The above-noted legal maneuvers began with a complaint to the Equal Employment Opportunity Commission. Soon after, Carli Lloyd published a New York Times essay emphasizing and demonstrating how the women’s team in the country, despite its consistently lower salaries, actually generated more revenue for the USSF than the men’s team.
The lawsuit, which, unfortunately, is not the first of its kind, reignited the conversation about gender pay disparities across workplace sectors. The fight for equal pay by the five women soccer players garnered tremendous support across the board. Senator Manchin introduced a bill in 2019 in support, while soccer fans showed their encouragement by chanting Equal Pay – Equal Pay during the FIFA 2019 Women’s World Cup.
Other legal actions included an attempt to void the players association’s required collective bargaining agreement. In 2019, the national team’s roster of players filed a lawsuit asserting gender discrimination by the USSF. The suit detailed the claims of wage discrimination in a variety of ways. In response, the US Soccer Federation issued a statement detailing its plans to support and promote the women’s soccer league.

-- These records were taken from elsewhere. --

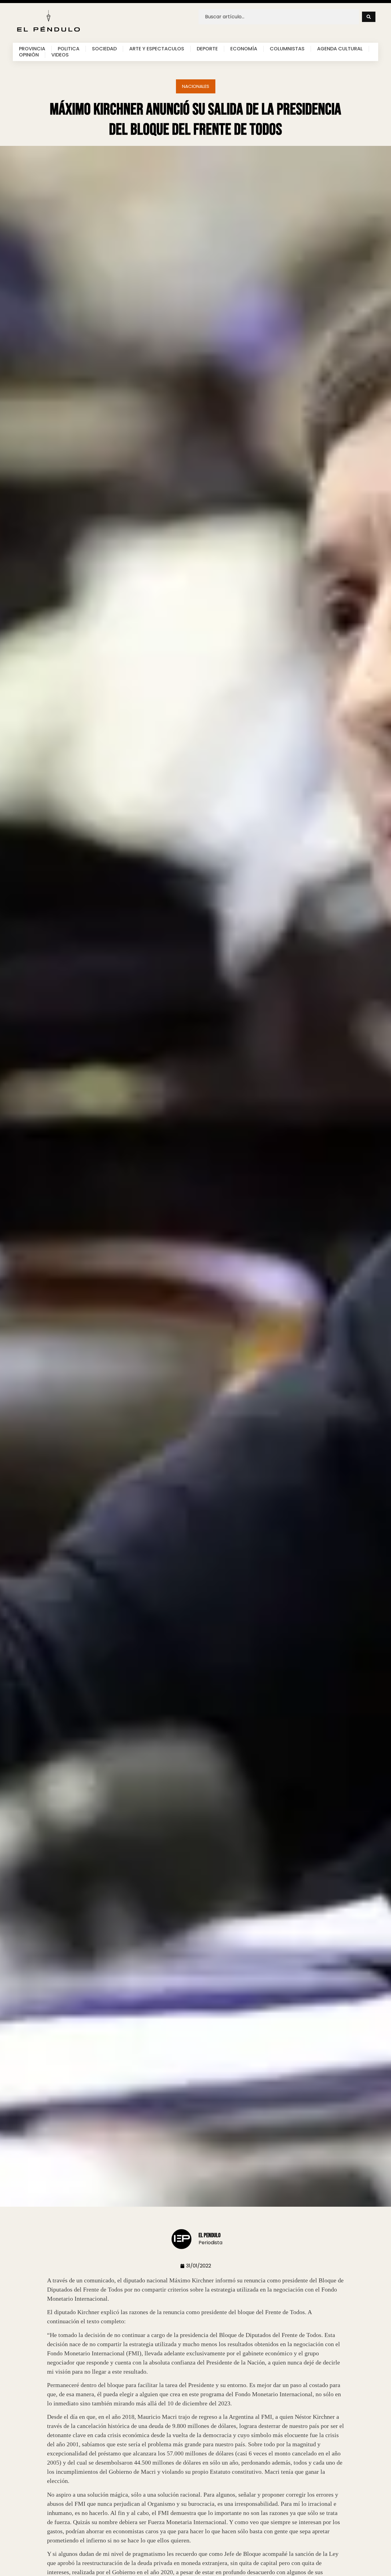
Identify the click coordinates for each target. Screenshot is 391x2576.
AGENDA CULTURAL (340, 49)
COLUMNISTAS (287, 49)
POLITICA (68, 49)
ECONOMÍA (243, 49)
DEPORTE (207, 49)
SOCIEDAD (104, 49)
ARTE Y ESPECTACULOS (156, 49)
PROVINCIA (32, 49)
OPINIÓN (29, 55)
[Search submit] (368, 17)
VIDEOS (60, 55)
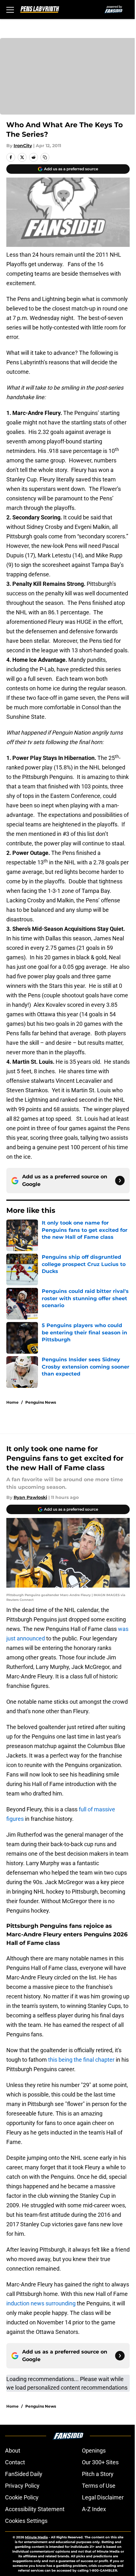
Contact (15, 2462)
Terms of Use (98, 2485)
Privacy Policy (22, 2485)
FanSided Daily (23, 2474)
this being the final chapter (81, 2059)
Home (12, 1402)
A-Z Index (94, 2509)
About (12, 2450)
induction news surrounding (41, 2303)
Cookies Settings (26, 2520)
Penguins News (40, 1402)
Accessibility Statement (35, 2509)
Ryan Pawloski (30, 1497)
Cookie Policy (22, 2497)
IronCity (23, 145)
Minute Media (36, 2537)
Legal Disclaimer (103, 2497)
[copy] (44, 157)
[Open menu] (10, 9)
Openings (94, 2450)
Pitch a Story (98, 2474)
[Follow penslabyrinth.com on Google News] (120, 1180)
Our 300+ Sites (100, 2462)
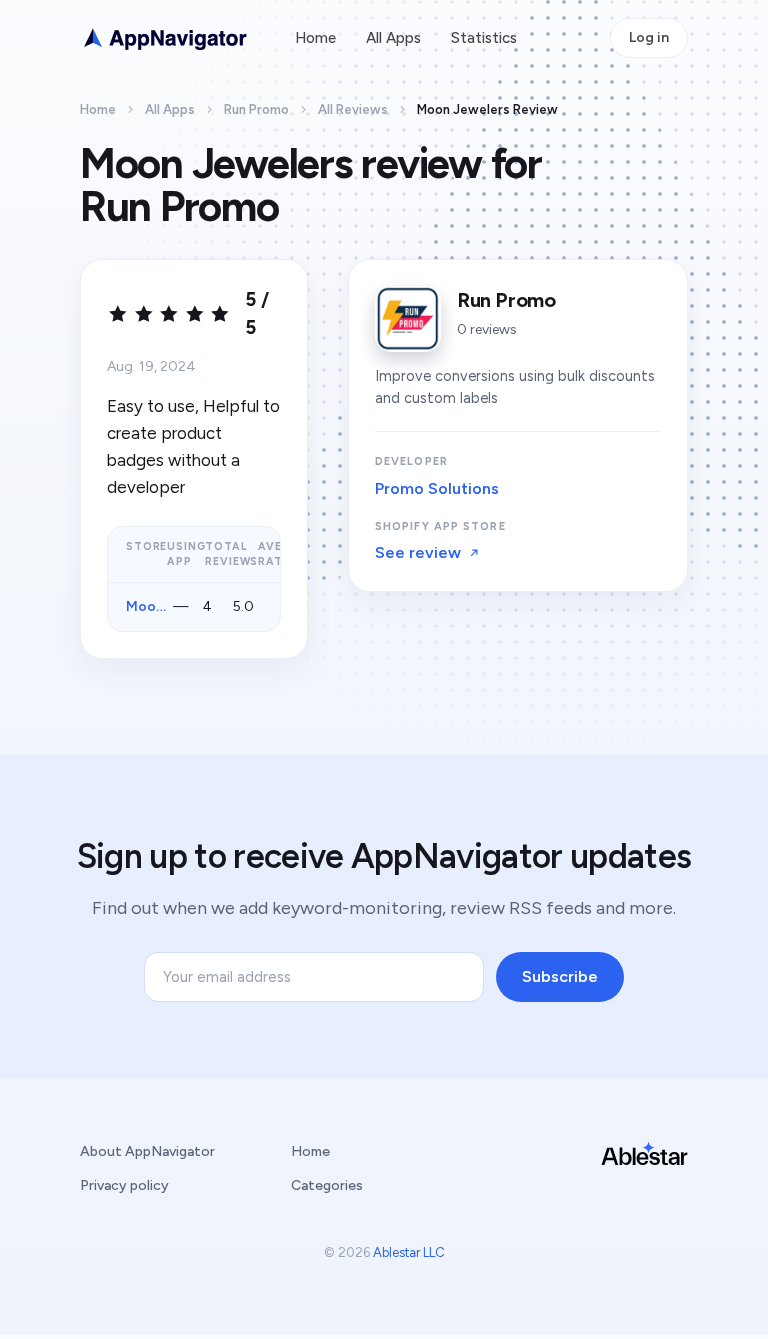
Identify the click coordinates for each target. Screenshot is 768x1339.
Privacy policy (124, 1185)
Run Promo (256, 109)
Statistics (484, 38)
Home (315, 38)
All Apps (393, 38)
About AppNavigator (147, 1151)
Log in (649, 37)
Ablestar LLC (409, 1252)
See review (418, 552)
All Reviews (353, 109)
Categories (327, 1185)
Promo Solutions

In February 2022, the U.S. Women’s National Soccer team settled their landmark class action equal-pay suit with the U.S. Soccer Federation for $24 million. This settlement is to be distributed in a manner recommended by the USWNT players and further approved by the District Court. Part of the total settlement ($2 million) will go into an account that benefits USWNT players’ charitable efforts and post-career objectives or goals. Each player has the potential to apply for a maximum of $50,000 from this established fund.
Note – in the 2019 film LFG, Sean Fine and Andrea Nix Fine document the U.S. women’s national soccer team’s uphill battle for equal pay.